(PROVIDED RECORDS):
┏━━
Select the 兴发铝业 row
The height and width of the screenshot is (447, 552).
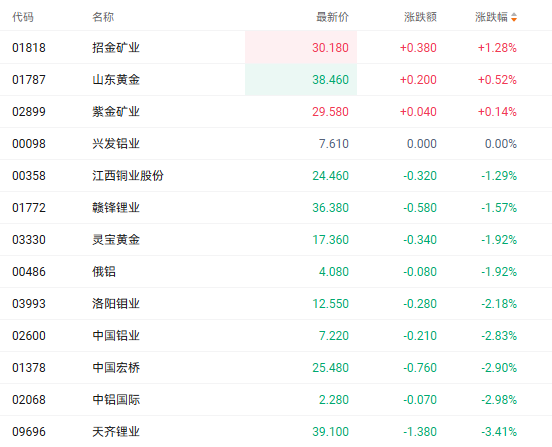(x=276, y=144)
┗━━
┏━━
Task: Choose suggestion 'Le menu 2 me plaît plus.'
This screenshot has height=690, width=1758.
┗━━
┏━━
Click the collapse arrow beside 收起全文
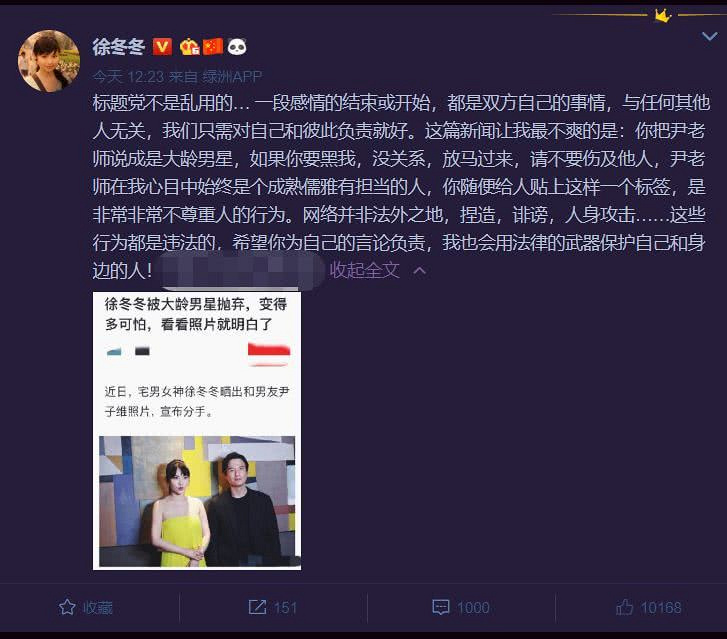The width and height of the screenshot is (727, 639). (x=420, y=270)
┗━━
(EXERCISE):
Taking the material above, extract exactly and only the lines from the line with "Task: Choose suggestion" to the line with "This screenshot has height=690, width=1758.", inclusive of both.

(ANSWER TO THE PROBLEM):
Task: Choose suggestion 'Le menu 2 me plaît plus.'
This screenshot has height=690, width=1758.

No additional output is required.